115. Outro motivo muito comum é o fato de não conseguirmos parar para rezar. Isso acontece porque muitas vezes esse intervalo não nos parece levar a lugar algum. Sobre isso, é importante observar que nosso esforço e determinação talvez nos levem até onde queremos chegar, porém só a nossa oração e nossa intimidade com Deus nos fazem chegar aonde Ele nos quer. Assim, o parar se mostra uma necessidade para o caminhar. Um seminarista que não consegue encaixar em sua rotina pelo menos quinze minutos de conversa pessoal com Cristo, corre o risco de ser mais um padre preso num ativismo pastoral, onde o fazer acaba sendo mais importante que o ser. Sobre isso lembra-nos um bispo vietnamita, que passou pela prisão e um dia escutou no seu íntimo e nos escreveu que “escolheste somente Deus, não suas obras”. Sim, nós não devemos nos esquecer de que antes de cuidar das coisas de Deus, nossa prioridade é o próprio Senhor.

116. Assim, que a oração seja fonte do auxílio extraordinário do Senhor, que, junto com os sacramentos e a vida de piedade possa, antes mesmo de fazer a obra de santificação no povo de Deus, alcançar a santidade de vida de cada um de vocês.

 

CONCLUSÃO

117. Vivenciando o Jubileu da Misericórdia, vejo que o início da caminhada vocacional de 2016, nesta Quarta-feira de Cinzas, e abrindo a Campanha da Fraternidade Ecumênica, é também um passo importante que é dado por vocês. Neste ano, a organização de nossos seminários já se vislumbra com novo rosto, embora ainda tenhamos muitos caminhos a percorrer. Agradeço a todos que, unidos na busca de soluções, procuraram fazer o melhor para a formação dos futuros padres, principalmente vocês, caros seminaristas. Vocês são capazes de fazer grandes coisas no Senhor!

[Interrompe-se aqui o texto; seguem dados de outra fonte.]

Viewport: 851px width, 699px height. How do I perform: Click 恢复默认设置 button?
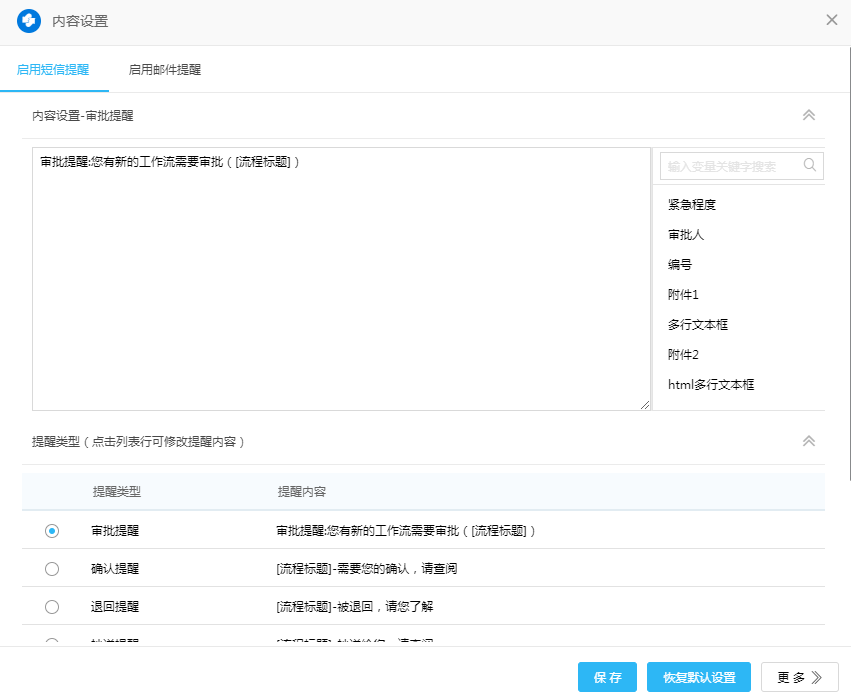point(699,677)
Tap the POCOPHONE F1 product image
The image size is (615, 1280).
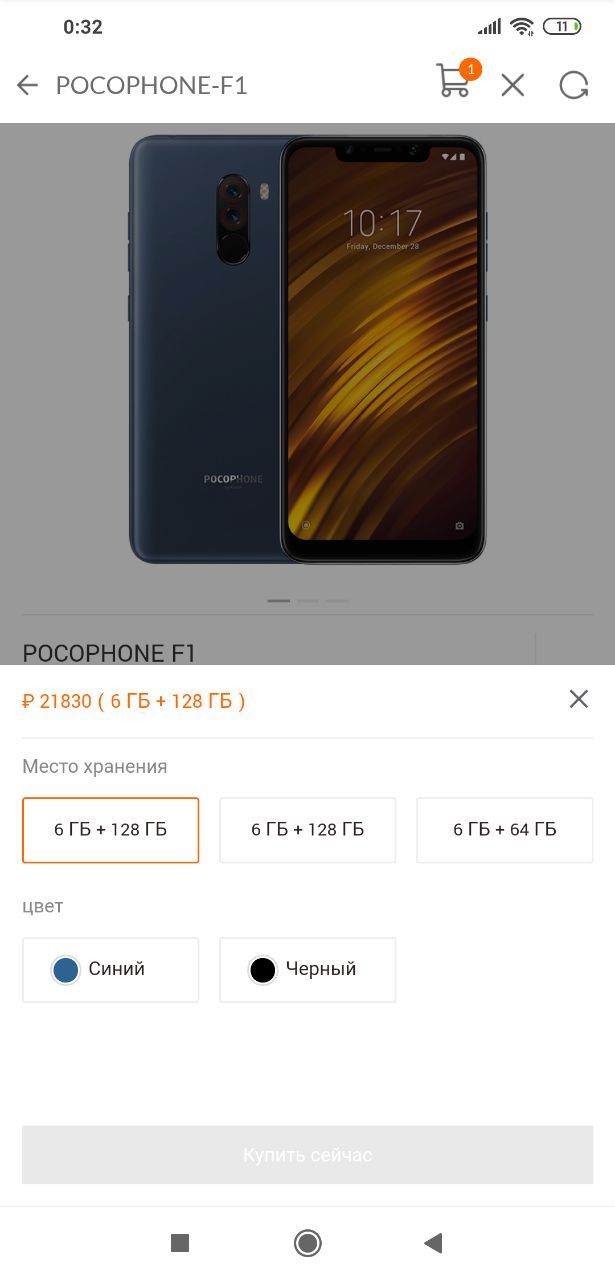[308, 350]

118. A recomendação final que lhes dirijo, caros amigos, é que nunca se deixem vencer pelo desânimo, que muitas vezes nasce de alguma ilusória argumentação racional. Quando Deus nos apresenta um bem que nos deixa felizes e nos enche de coragem para executá-lo, vivemos o tempo da consolação. Porém, se cedemos à tentação da dúvida, os passos seguintes podem nos conduzir à ilusão de que encontraremos a comunidade perfeita, uma Igreja composta só de santos, onde não há pecado ou maus desejos.

119. Assim se insinua o erro de lógica, que consiste em confrontar o ideal com a realidade, levando-nos a desacreditar do que parece ser uma utopia, que nunca se realizará na prática. O passo final é a desolação, que nos faz cair na tentação de permanecermos vivendo apenas segundo o razoável, alimentando aspirações medíocres.

120. Pelo contrário, acolham o chamado que Deus lhes fez através da Igreja, com um coração cheio de generosidade e coragem. Nada é impossível para aquele que se põe a caminho, pois sempre que Deus nos convoca a fazer alguma coisa, Ele nos dá os meios necessários para realizá-la.

121. Com afeto paternal, dedico a vocês este breve texto, que lhes entrego com minha bênção, confiando ao Senhor a abertura de seus corações para o ideal que Ele lhes propõe através desta minha mensagem. Que sejam abundantes os frutos para a realização pessoal de cada um na vocação, e para o bem da Igreja no Rio de Janeiro.

São Sebastião do Rio de Janeiro, 10 de fevereiro de 2016

Início do ano formativo, da Quaresma e da Campanha da Fraternidade,

Ano do Jubileu Extraordinário da Misericórdia.

Orani João Cardeal Tempesta, O. Cist.